# Provided information
Segment Open

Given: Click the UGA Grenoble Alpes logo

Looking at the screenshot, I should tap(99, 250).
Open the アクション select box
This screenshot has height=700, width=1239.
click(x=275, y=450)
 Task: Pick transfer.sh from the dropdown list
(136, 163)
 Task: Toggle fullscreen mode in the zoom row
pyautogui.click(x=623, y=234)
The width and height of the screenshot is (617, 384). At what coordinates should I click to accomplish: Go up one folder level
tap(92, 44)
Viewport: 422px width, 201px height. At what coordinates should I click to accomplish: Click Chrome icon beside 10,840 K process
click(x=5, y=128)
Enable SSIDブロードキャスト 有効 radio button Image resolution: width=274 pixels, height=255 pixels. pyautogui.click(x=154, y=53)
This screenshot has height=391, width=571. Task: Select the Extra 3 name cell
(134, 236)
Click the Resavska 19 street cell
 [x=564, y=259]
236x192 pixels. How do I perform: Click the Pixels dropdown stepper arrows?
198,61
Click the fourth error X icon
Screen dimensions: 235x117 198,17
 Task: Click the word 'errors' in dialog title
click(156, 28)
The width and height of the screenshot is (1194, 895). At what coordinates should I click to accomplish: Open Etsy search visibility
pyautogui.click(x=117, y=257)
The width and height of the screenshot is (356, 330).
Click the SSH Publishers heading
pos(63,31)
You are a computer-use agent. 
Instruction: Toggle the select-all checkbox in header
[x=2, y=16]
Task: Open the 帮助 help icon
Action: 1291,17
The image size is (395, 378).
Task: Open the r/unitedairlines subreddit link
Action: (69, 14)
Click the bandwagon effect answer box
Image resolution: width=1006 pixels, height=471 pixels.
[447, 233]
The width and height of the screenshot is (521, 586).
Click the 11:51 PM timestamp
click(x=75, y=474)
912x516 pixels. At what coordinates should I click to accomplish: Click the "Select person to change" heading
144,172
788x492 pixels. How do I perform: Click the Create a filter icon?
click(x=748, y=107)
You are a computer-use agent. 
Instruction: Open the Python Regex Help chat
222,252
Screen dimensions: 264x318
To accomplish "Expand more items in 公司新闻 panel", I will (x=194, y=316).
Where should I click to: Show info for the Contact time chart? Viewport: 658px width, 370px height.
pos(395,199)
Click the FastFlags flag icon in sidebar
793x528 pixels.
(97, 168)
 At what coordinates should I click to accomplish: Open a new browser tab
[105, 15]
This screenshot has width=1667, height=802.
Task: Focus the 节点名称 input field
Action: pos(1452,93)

Segment Closed

# Directions for this task
Return all of the data precisely as it appears.

# Solution to the problem
Given: Click the UGA Grenoble Alpes logo

Looking at the screenshot, I should tap(99, 250).
Open the アクション select box
This screenshot has height=700, width=1239.
click(x=275, y=450)
 Task: Pick transfer.sh from the dropdown list
(136, 163)
 Task: Toggle fullscreen mode in the zoom row
pyautogui.click(x=623, y=234)
The width and height of the screenshot is (617, 384). At what coordinates should I click to accomplish: Go up one folder level
tap(92, 44)
Viewport: 422px width, 201px height. At what coordinates should I click to accomplish: Click Chrome icon beside 10,840 K process
click(x=5, y=128)
Enable SSIDブロードキャスト 有効 radio button Image resolution: width=274 pixels, height=255 pixels. pyautogui.click(x=154, y=53)
This screenshot has height=391, width=571. Task: Select the Extra 3 name cell
(134, 236)
Click the Resavska 19 street cell
 [x=564, y=259]
236x192 pixels. How do I perform: Click the Pixels dropdown stepper arrows?
198,61
Click the fourth error X icon
Screen dimensions: 235x117 198,17
 Task: Click the word 'errors' in dialog title
click(156, 28)
The width and height of the screenshot is (1194, 895). At what coordinates should I click to accomplish: Open Etsy search visibility
pyautogui.click(x=117, y=257)
The width and height of the screenshot is (356, 330).
Click the SSH Publishers heading
pos(63,31)
You are a computer-use agent. 
Instruction: Toggle the select-all checkbox in header
[x=2, y=16]
Task: Open the 帮助 help icon
Action: 1291,17
The image size is (395, 378).
Task: Open the r/unitedairlines subreddit link
Action: (69, 14)
Click the bandwagon effect answer box
Image resolution: width=1006 pixels, height=471 pixels.
[447, 233]
The width and height of the screenshot is (521, 586).
Click the 11:51 PM timestamp
click(x=75, y=474)
912x516 pixels. At what coordinates should I click to accomplish: Click the "Select person to change" heading
144,172
788x492 pixels. How do I perform: Click the Create a filter icon?
click(x=748, y=107)
You are a computer-use agent. 
Instruction: Open the Python Regex Help chat
222,252
Screen dimensions: 264x318
To accomplish "Expand more items in 公司新闻 panel", I will (x=194, y=316).
Where should I click to: Show info for the Contact time chart? Viewport: 658px width, 370px height.
pos(395,199)
Click the FastFlags flag icon in sidebar
793x528 pixels.
(97, 168)
 At what coordinates should I click to accomplish: Open a new browser tab
[105, 15]
This screenshot has width=1667, height=802.
Task: Focus the 节点名称 input field
Action: pos(1452,93)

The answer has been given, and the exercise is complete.